[Screenshot grounding data]
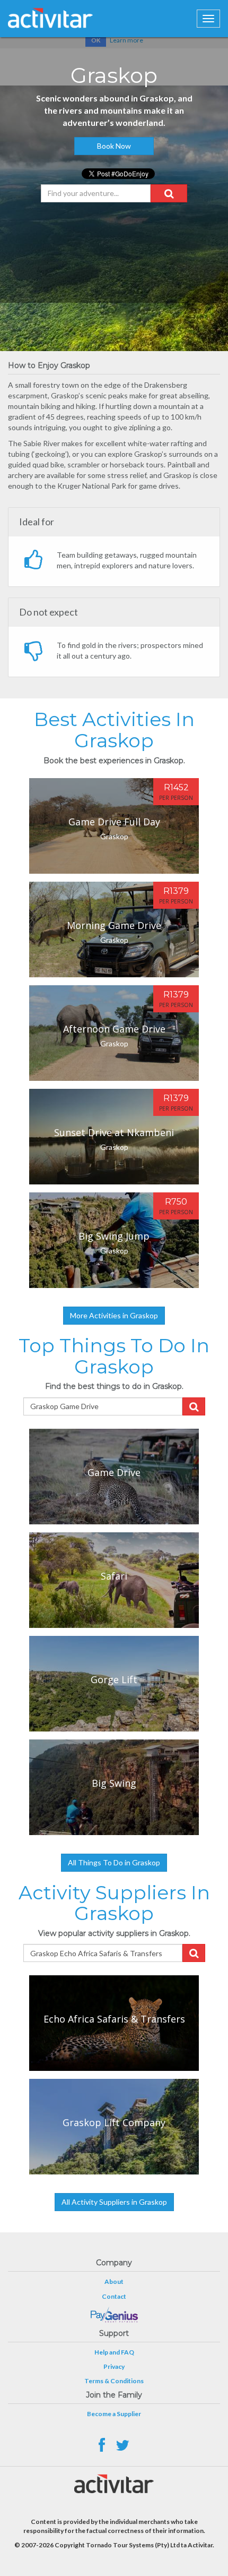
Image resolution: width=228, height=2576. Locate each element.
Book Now (114, 145)
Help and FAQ (114, 2352)
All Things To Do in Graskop (114, 1862)
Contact (114, 2296)
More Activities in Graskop (114, 1315)
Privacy (114, 2366)
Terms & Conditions (114, 2381)
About (114, 2281)
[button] (169, 193)
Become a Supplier (114, 2414)
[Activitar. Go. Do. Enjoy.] (50, 18)
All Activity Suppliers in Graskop (114, 2201)
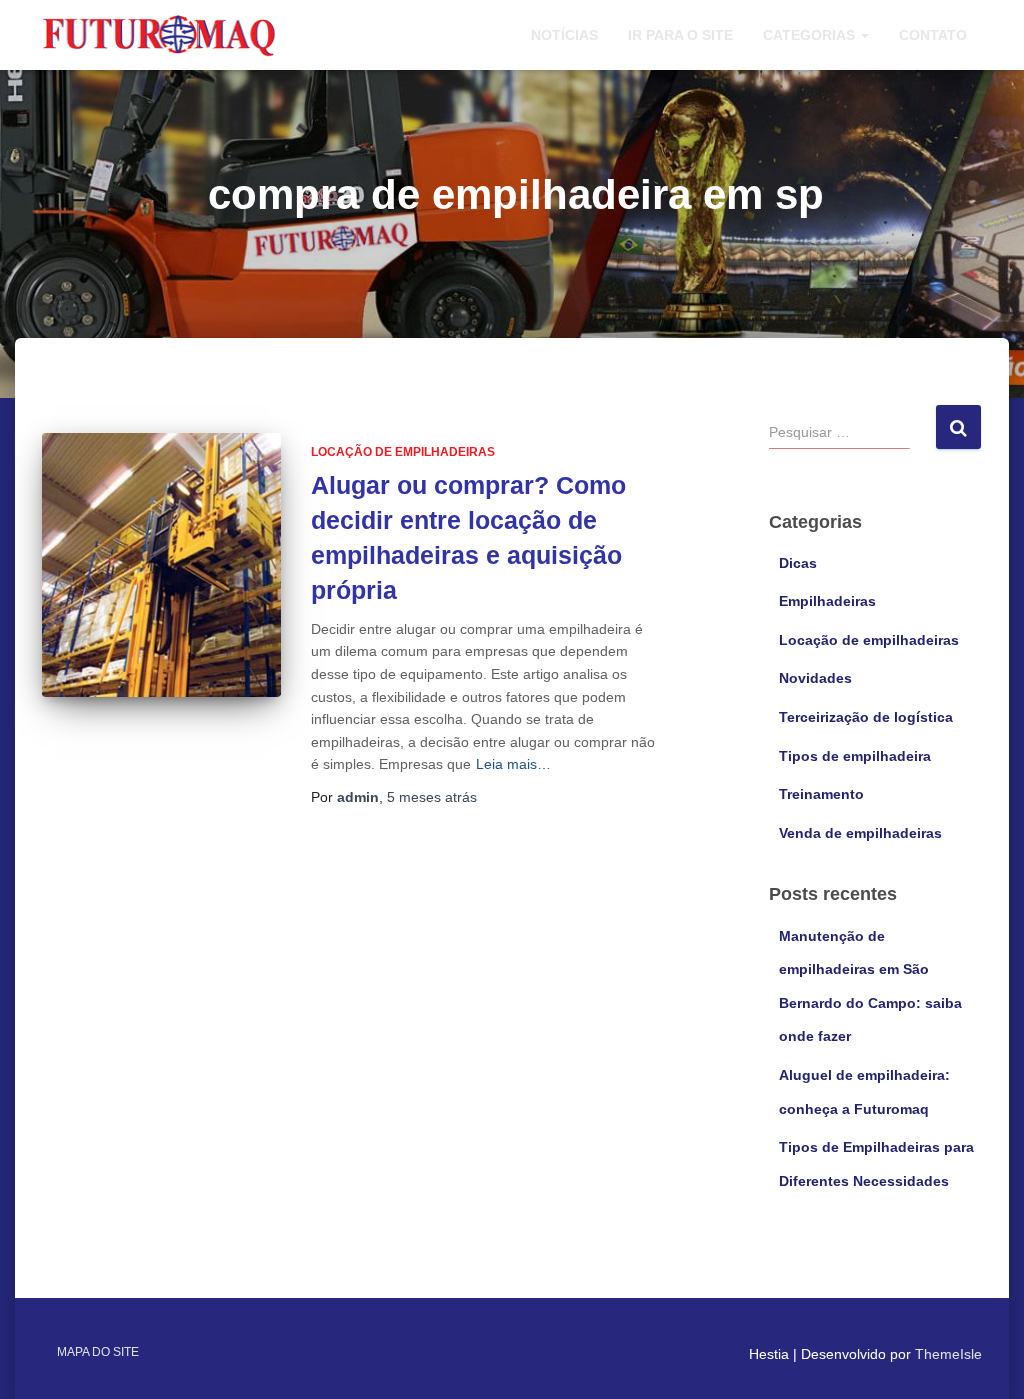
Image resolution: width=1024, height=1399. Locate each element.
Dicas (798, 563)
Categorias (811, 35)
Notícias (564, 35)
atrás (432, 797)
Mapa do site (98, 1352)
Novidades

● **Your assignment**:
All lines from the one containing "Become a Supplier (114, 2414)" through the end of the data are to be restated exactly, with nothing else and without the pictures.

● **Your solution**:
Become a Supplier (114, 2414)
[Activitar. Go. Do. Enjoy.] (50, 18)
All Activity Suppliers in Graskop (114, 2201)
Image resolution: width=1024, height=1399. Locate each element.
Dicas (798, 563)
Categorias (811, 35)
Notícias (564, 35)
atrás (432, 797)
Mapa do site (98, 1352)
Novidades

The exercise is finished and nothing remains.